With Other SQL Keywords
In order to effectively use window functions, you must first understand the order of operations in SQL. You can only use window functions with the operations that come after the window functions, not before them. In accordance with this rule, it’s possible to use window functions with the SELECT and ORDER BY statements, but not with others, such as WHERE and GROUP BY.
Typically SQL developers use window functions with the SELECT statement, and the main query can include the ORDER BY statement.
Ranking Window Functions in SQL
These functions allow SQL developers to assign numerical rank to rows.
There are six functions of this type:
ROW_NUMBER() simply numerates the rows starting from 1. The order of rows depends on the ORDER BY statement. If there is none, the ROW_NUMBER() function will simply numerate the rows in their initial state.
RANK() is a more nuanced version of the ROW_NUMBER() function. RANK() considers if the values are equal and assigns them the same rank. For instance, if the values in the third and fourth rows are equal, it will assign them both ranks of three, and, starting from the fifth row, it will continue counting from 5.
DENSE_RANK() works just like the RANK() function, except for one difference. In the same example, if the values in third and fourth columns are tied, both will be assigned the rank of three. However, the fifth row will not start counting from 5, but from 4, considering the fact that previous rows have a rank of three. To learn more about the differences, check this post ? An Introduction to the SQL Rank Functions.
PERCENT_RANK() uses a different approach to ranking. It creates a new column to display the rank values in percentages (from 0 to 1).
NTILE() is a function that takes one numerical argument, which will create batches to divide the data. For instance, NTILE(20) will create 20 buckets of rows, and assign the rank accordingly.
CUME_DIST() function calculates cumulative distribution of the current row. In other words, it goes through every record in the window and returns the portion of the rows with values that are less than or equal to the value in the current row. The relative size of these rows is between 0 (none) and 1 (all).
Ranking Data With RANK()
Ranking Window Functions often come up during the interviews at major tech companies. For example, interviewers at Facebook/Meta often ask candidates to find the most active users on Messenger.
To answer this question, we must first look at the available data. We have one table with multiple different columns. The values of user1 and user2 columns are usernames, and the msg_count column represents the number of messages exchanged between them. According to the name of the question, we must find the users with the highest number of recorded activities. To do that, we must first think about what the activity is: in this context, both sending and receiving a message counts as an activity.
After looking at the data, we see that the msg_count does not represent a total number of messages sent and received by each user in the record. There may be other users they are chatting with. In order to get the total number of activities for each user, we must get the value in the msg_count column where they are at least on the sending or receiving end of the messages.
Let’s take a look at the sample of data from this task:
As you can see, the user called sgoodman is a part of two conversations - one is with the username wangdenise and the other with wolfelizabeth. In real life, people can have online conversations with dozens of people. Our query should capture the number of messages exchanged between them.
Step 1: Combine users in one column
First, we select usernames in the user1 column with their corresponding msg_count value. Then we do the same for users in the user2 column and combine them in one column. We use the UNION ALL operator to do so. This will ensure that all of the users, with their corresponding, sent or received msg_count values are kept in place.
☆ ☆ ☆ ☆ ☆ ☆ ☆
- _WORK ITEM 1_
Reproduce the passage of the SQL window functions text starting with "With Other SQL" and going on through "include the ORDER BY statement.".
- _WORK ITEM 2_
Say whether each statement below agrees with the SQL window functions text, answering yes or no and quoting the deciding words exactly. (a) Window functions can be used with the WHERE statement. (b) NTILE() takes one numerical argument. (c) PERCENT_RANK() displays rank values as percentages from 0 to 100.

- _DATASET EXCERPT_
☆ ☆ ☆ ☆ ☆ ☆ ☆
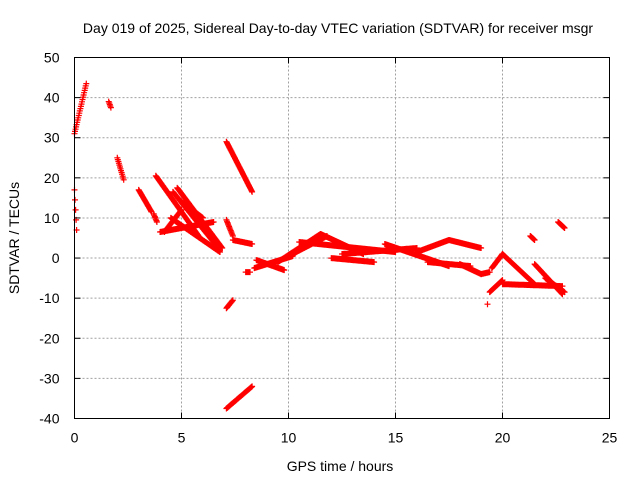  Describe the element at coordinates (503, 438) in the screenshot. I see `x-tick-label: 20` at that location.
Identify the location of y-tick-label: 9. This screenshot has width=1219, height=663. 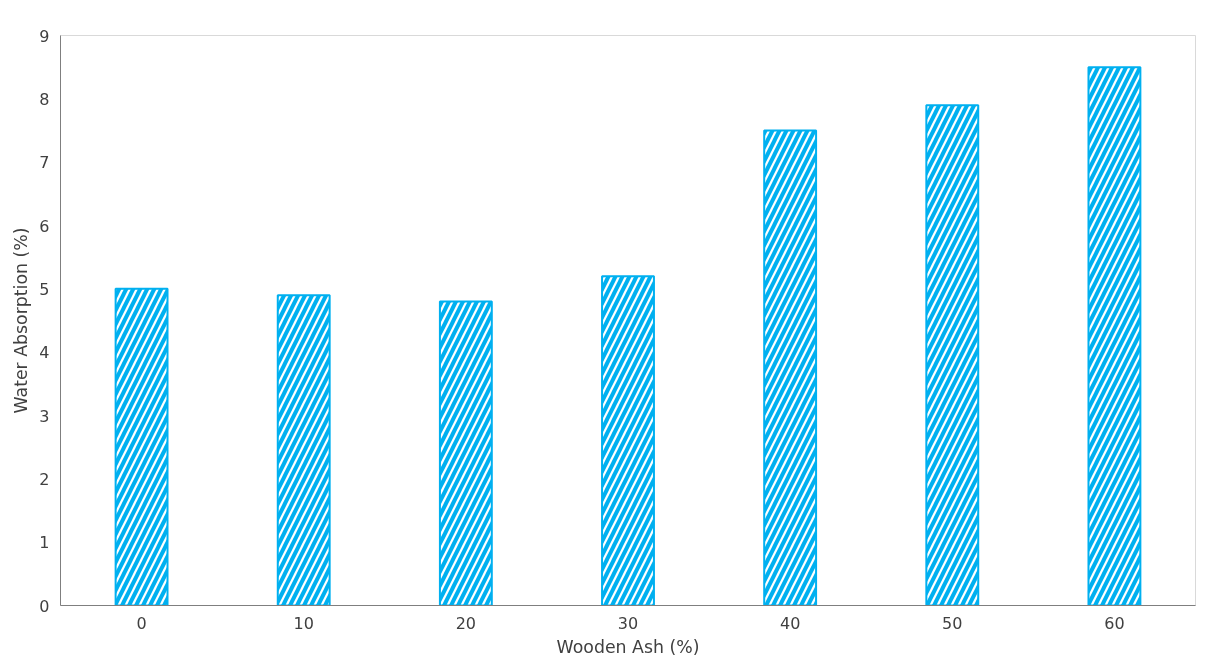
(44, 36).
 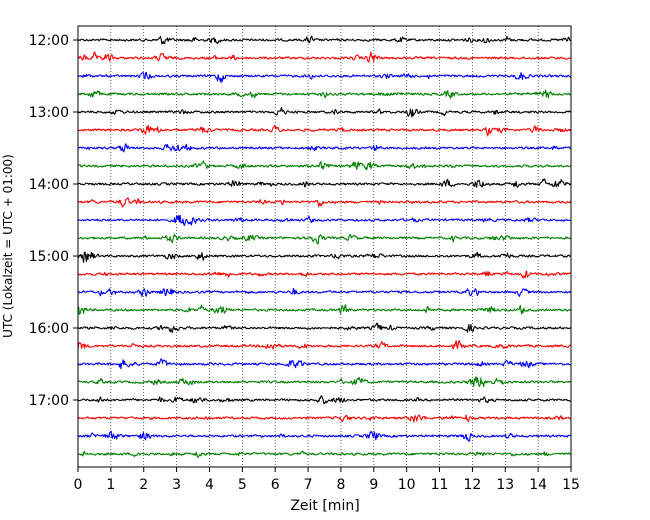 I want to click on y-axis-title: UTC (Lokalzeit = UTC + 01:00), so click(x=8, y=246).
☆ ☆ ☆ ☆ ☆ ☆ ☆
- _TASK ANSWER 1_
With Other SQL Keywords
In order to effectively use window functions, you must first understand the order of operations in SQL. You can only use window functions with the operations that come after the window functions, not before them. In accordance with this rule, it’s possible to use window functions with the SELECT and ORDER BY statements, but not with others, such as WHERE and GROUP BY.
Typically SQL developers use window functions with the SELECT statement, and the main query can include the ORDER BY statement.

- _TASK ANSWER 2_
(a) No: "it’s possible to use window functions with the SELECT and ORDER BY statements, but not with others, such as WHERE and GROUP BY."
(b) Yes: "NTILE() is a function that takes one numerical argument"
(c) No: "It creates a new column to display the rank values in percentages (from 0 to 1)."